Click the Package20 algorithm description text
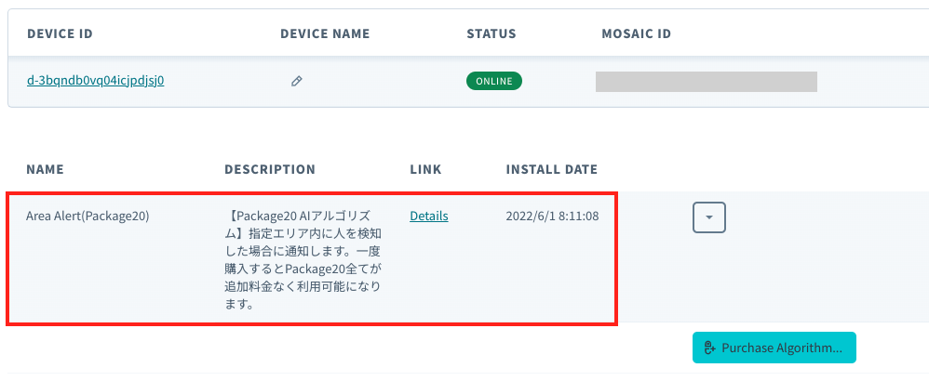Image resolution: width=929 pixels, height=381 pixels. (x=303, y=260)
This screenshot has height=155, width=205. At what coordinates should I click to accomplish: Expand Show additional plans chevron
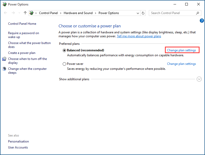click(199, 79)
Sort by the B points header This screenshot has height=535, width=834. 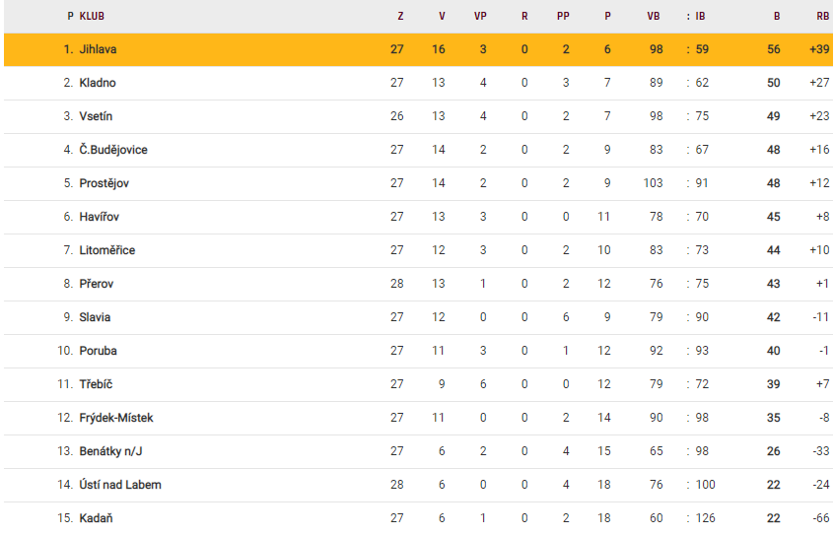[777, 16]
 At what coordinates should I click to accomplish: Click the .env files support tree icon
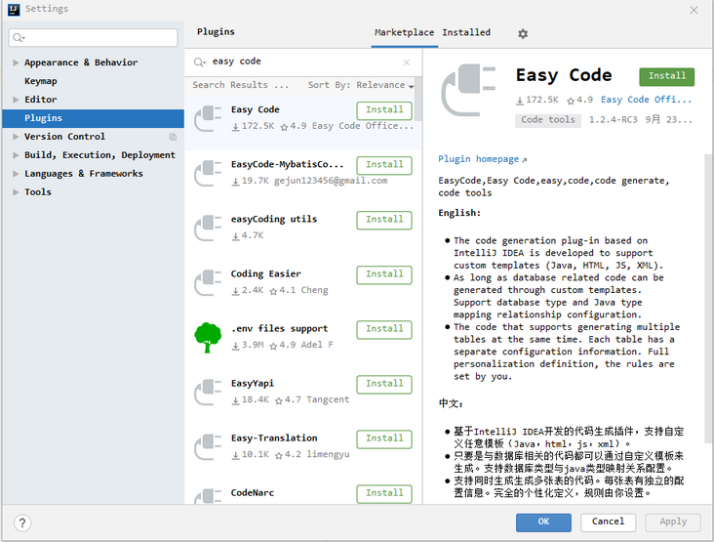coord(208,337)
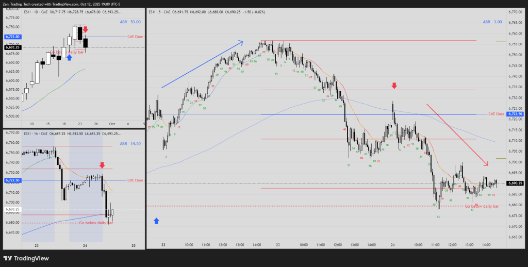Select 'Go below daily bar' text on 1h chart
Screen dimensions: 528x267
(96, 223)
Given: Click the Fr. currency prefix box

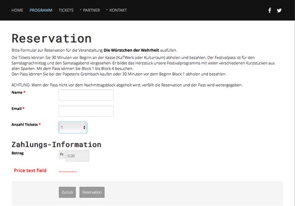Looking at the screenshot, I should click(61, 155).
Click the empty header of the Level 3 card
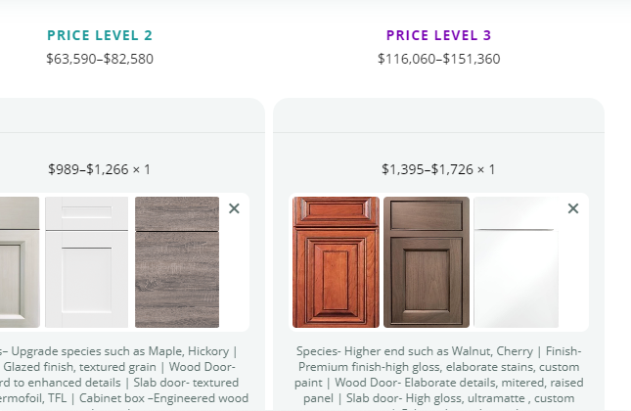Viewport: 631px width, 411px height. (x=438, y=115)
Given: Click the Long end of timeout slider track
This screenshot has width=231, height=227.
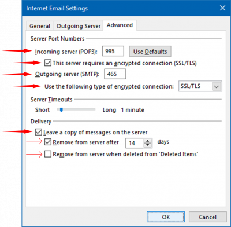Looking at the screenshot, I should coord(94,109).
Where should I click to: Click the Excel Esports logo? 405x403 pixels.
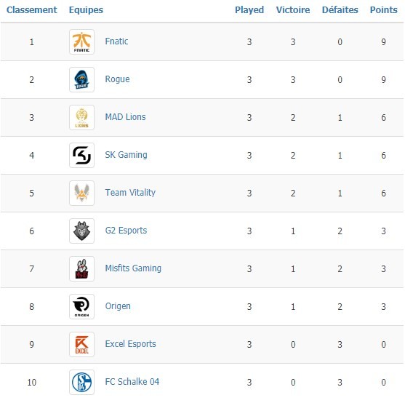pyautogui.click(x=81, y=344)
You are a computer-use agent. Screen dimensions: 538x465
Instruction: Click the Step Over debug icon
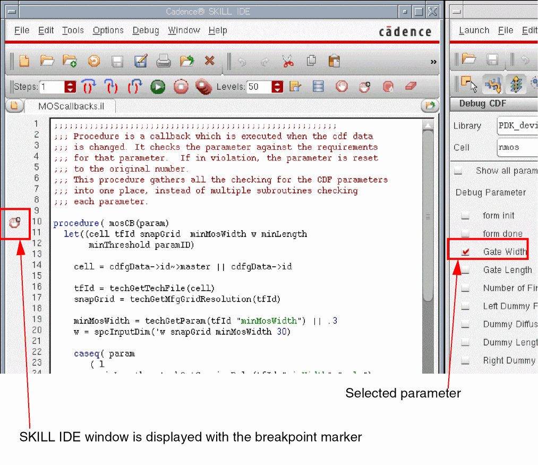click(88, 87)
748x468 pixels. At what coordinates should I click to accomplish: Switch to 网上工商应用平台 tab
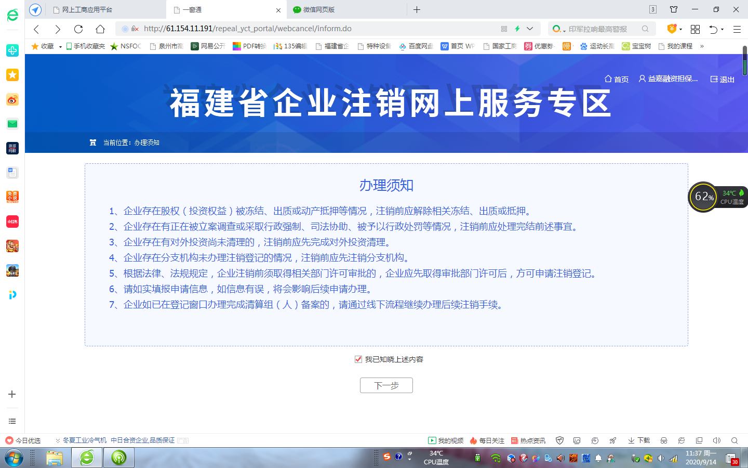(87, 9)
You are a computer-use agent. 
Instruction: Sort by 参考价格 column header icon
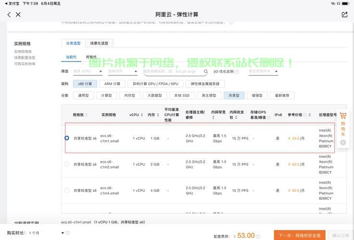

+--

> _Exercise_: Reproduce verbatim the listing lines from the one containing "748x468 pixels. At" through the end of the listing, both ends included, omitting the pictures.

> _Response to the task_:
748x468 pixels. At what coordinates should I click to accomplish: Switch to 网上工商应用平台 tab
(87, 9)
You are a computer-use agent. 
Instruction: Sort by 参考价格 column header icon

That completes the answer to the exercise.